たとえば立春、あるいは晩夏らしい花をそろえろと、茶会の主催者から注文をもらう。しかし、その時節らしい花が、もう京都の近郊ではとれなくなってきた。おかげで、遠方の長野まで足をはこび、そちらで採取せざるをえなくなっている。地球の温暖化による季節の変化に、京都の花がおいつけなくなったということか。
それにしても、花摘みのために越境を余儀なくされるのはこまる。花の値段にも、そのためにかかった交通費は、加算される可能性がある。まあ、花もシャケやブリなみになったと考えればいいような気はするが。
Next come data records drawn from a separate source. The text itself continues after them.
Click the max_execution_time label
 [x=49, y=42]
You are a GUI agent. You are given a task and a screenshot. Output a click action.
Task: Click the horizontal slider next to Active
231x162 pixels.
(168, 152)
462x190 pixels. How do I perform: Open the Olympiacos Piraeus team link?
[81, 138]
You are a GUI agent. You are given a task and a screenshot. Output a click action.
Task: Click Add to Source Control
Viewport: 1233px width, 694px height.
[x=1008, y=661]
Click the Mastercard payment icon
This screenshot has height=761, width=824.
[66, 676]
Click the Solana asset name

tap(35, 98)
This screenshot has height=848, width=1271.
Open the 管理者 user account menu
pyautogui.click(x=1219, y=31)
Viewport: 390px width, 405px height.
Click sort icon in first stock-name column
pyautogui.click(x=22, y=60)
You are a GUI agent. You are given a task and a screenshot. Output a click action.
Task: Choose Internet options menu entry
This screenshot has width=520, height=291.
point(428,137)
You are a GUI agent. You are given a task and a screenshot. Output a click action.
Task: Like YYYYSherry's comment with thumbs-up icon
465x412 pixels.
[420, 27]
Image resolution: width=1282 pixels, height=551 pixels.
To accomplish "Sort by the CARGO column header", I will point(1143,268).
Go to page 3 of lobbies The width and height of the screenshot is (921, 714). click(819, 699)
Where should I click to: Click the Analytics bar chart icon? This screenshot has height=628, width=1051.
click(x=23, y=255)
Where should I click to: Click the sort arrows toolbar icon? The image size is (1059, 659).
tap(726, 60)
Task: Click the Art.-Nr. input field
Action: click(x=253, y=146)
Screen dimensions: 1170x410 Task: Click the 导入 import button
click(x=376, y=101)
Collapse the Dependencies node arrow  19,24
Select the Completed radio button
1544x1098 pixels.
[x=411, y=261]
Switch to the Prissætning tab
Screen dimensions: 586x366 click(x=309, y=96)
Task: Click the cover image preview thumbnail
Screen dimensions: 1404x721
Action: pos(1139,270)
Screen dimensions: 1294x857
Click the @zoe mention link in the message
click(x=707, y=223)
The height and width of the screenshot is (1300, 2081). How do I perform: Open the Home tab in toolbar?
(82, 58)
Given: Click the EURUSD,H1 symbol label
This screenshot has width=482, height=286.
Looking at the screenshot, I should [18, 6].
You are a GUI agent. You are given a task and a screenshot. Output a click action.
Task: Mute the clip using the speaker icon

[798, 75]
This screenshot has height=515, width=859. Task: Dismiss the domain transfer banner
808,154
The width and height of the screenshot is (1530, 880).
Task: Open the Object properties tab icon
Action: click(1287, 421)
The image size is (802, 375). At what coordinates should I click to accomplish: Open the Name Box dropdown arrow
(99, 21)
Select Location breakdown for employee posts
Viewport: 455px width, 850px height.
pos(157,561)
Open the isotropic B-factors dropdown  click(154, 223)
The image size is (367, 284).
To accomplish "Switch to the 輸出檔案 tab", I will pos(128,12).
以前、松尾芭蕉の俳句をインドのヒンディー語へ翻訳している人から、聞かされた。季語のあつかいには、ずいぶんなやまされてきたのだ、と。
「夏草や、兵どもが夢の跡」という句がある。この翻訳が、たいへんむずかしいらしい。インドは暑いから、たいていの地域で夏になれば草はみな枯れるという。それが常識になっている。そんなインド人に、どうやったら「夏草や」の味わいが、つたわるのか。以上のような難問で、以前から頭をかかえこんできたと、おっしゃる。
言われた当座は、外国へ俳句をつたえることのむずかしさだけに、心が反応した。だが、今はちがう。日本国内に範囲をかぎっても、似たような困難は浮上しうると考える。
蚊取り線香は、今でも夏の風物詩を構成するだろう。KINCHOのテレビ広告も、浴衣の人物や花火の遠景などととりあわせ、制作されてきた。俳句の世界でも、夏の季語として定着しているはずである。もちろん、蚊そのものも。
しかし、地球の温暖化は日本の夏を、きょくたんに暑くした。摂氏で35度をこえ、40度にせまらんとする。このごろは、連日そんな日がつづくことも多い。これには、蚊もへたばるのだろう。真夏に見かけることはへってきた。インドなみとは言わないが、夏は蚊取り線香のいらない季節になりだしている。
こういうことを、俳人たちはどううけとめているのだろう。これまでの歳時記をあらため、蚊取り線香を晩春の季語にくみかえるのだろうか。いちど、聞いてみたいものである。